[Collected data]
»»
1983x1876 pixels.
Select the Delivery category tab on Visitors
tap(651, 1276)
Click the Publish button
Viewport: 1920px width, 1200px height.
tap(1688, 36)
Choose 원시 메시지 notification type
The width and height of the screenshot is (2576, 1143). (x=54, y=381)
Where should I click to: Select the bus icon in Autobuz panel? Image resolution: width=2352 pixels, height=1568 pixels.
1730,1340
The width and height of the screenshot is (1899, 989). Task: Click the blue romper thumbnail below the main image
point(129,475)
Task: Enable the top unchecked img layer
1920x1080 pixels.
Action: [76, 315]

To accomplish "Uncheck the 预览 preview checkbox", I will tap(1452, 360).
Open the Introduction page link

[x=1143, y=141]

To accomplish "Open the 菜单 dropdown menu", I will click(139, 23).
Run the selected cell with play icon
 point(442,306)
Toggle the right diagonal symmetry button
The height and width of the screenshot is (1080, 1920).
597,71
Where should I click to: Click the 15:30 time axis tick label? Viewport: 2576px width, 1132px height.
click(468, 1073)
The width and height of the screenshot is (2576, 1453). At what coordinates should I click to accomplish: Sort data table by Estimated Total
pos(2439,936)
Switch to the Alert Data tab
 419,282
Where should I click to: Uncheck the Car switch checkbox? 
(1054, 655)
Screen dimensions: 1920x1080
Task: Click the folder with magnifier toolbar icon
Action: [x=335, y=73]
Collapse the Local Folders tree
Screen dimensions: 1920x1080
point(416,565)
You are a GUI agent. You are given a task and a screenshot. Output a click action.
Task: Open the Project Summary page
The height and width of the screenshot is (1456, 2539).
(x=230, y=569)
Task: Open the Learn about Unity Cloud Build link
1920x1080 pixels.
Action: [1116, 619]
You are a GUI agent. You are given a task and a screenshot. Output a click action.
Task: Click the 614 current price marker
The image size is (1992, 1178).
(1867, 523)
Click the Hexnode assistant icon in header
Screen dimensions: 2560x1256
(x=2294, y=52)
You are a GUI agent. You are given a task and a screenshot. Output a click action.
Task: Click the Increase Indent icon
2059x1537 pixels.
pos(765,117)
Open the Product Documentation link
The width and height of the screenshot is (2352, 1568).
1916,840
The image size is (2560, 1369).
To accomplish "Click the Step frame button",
««
▸ **What the task asks**: Write the lines out verbatim, from the one with "Task: Open the Learn" through the last line of the entries, and stop there.

▸ **Expected answer**:
Task: Open the Learn about Unity Cloud Build link
1920x1080 pixels.
Action: [1116, 619]
You are a GUI agent. You are given a task and a screenshot. Output a click action.
Task: Click the 614 current price marker
The image size is (1992, 1178).
(1867, 523)
Click the Hexnode assistant icon in header
Screen dimensions: 2560x1256
(x=2294, y=52)
You are a GUI agent. You are given a task and a screenshot. Output a click action.
Task: Click the Increase Indent icon
2059x1537 pixels.
pos(765,117)
Open the Product Documentation link
The width and height of the screenshot is (2352, 1568).
1916,840
The image size is (2560, 1369).
To accomplish "Click the Step frame button",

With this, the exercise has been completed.